М: Наука, 1985, с. 26-47. С. 29.
17 Там же. С. 29.
18 Там же. С. 30.
наделяются определенным набором качеств, присущих им от рождения, однако они не всегда получают развитие и реализацию в социуме, что влияет, в свою очередь, на этическую оценку героя со стороны хронистов, говорящих от лица государства и выступающих, в случае «Секу нихонги», выразителями общего мнения. Действующими лицами «Нихон рёики» являются государи прошлого, чиновники, простолюдины, буддийские монахи, однако описание их характеров отличается «монохромностью». Жизнеописания «Кайфусо» и «Секу нихонги» демонстрируют большее разнообразие в выборе изобразительных средств при «портретировании» персонажей. Нередко они содержат неоднозначную оценку деятельности героев, указывают на особенности их характера, а иногда авторы и вовсе оспаривают мнение, бытовавшее среди современников о конкретном персонаже. Разнообразие характеристик, большая объемность изображения человека в наших источниках проистекают, с одной стороны, из установки на историческую достоверность, и, с другой стороны, свидетельствуют о высокой степени значимости человека как такового.
Научная новизна исследования обусловлена привлечением материала широкого круга письменных источников японской древности, исследованных современной исторической наукой в недостаточной степени. Тексты эпитафий боси, большинства жизнеописаний, представленных в исторической хронике «Секу нихонги», а также большинства жизнеописаний и стихотворений антологии «Кайфусо» ранее не были доступны на европейских языках. Новым применительно к данным источникам также представляется и метод исследования, примененный в данной диссертации, основанный на анализе структурных особенностей текстов и сравнении различных типов сообщений с целью выявления особенностей ценностной системы отношений между личностью и обществом в Японии рассматриваемого периода.
Научно-практическая значимость результатов исследования обоснована получением ряда выводов, касающихся места человеческой личности в картине мира древней Японии. В диссертации содержится ряд выводов об отношениях между личностью, с одной стороны, и родом, государством и вероучением, с другой. Выбранный исследовательский подход также позволил сделать выводы относительно специфики источников, послуживших источниковой базой исследования - личности их авторов, специфике языка описания и мотивах их создания. Практическая значимость исследования заключается в том, что его результаты могут быть использованы при составлении общих и специальных курсов по истории древней Японии, а также в контексте сравнительно-исторических и историко-антропологических исследований.
Апробация исследования.
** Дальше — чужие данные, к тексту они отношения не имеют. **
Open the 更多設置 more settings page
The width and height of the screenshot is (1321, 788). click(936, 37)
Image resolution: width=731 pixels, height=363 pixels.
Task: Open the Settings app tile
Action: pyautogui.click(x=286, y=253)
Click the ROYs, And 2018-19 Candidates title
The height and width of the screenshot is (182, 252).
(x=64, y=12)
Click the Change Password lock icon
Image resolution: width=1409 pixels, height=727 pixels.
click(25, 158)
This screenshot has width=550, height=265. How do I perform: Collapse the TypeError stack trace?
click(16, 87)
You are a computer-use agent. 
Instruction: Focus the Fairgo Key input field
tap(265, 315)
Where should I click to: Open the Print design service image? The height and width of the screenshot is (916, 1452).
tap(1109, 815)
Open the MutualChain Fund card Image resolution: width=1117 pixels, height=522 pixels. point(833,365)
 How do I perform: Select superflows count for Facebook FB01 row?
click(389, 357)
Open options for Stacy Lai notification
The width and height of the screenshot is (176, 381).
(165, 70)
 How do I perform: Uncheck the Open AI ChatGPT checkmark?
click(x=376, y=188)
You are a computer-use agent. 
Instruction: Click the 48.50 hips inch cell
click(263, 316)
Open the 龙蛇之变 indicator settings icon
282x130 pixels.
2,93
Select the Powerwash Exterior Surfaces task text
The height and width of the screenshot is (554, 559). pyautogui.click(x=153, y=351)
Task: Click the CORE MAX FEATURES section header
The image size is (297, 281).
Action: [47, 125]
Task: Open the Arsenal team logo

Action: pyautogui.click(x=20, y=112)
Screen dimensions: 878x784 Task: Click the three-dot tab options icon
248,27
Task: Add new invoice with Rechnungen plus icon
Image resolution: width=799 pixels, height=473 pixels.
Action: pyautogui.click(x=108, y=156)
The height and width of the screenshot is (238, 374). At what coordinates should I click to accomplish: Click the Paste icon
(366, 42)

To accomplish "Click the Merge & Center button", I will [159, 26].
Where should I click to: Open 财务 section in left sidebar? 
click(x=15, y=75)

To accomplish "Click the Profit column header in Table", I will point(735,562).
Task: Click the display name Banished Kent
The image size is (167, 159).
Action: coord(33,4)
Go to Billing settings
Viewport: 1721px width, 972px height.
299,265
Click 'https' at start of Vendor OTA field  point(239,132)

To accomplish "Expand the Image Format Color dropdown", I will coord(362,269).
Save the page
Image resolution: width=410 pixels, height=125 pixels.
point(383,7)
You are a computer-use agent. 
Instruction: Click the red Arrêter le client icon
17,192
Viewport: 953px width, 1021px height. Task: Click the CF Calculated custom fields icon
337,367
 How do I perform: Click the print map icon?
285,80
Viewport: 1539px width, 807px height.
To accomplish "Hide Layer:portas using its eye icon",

Основные результаты исследования были опубликованы в ряде статей в университетских и академических изданиях. Значительная часть выводов была апробирована при чтении докладов на научных конференциях и семинарах, в том числе: на международной конференции «История и культура Японии» (Москва, РГГУ, 2010, 2011, 2012, 2013), научном семинаре «Культура как способ смыслополагания» (Москва, РГГУ, 2012, 2013), научном семинаре «Текстология и источниковедение Востока» (Москва, ИВ РАН, 2012). Теоретические выводы работы использовались при чтении курсов «Введение в востоковедение» и «Введение в японоведение» в Институте восточных культур и античности Российского государственного гуманитарного университета, а также в ряде публичных лекций. Диссертация обсуждена и рекомендована к защите на кафедре истории и филологии Дальнего Востока Института восточных культур и античности Российского государственного гуманитарного университета.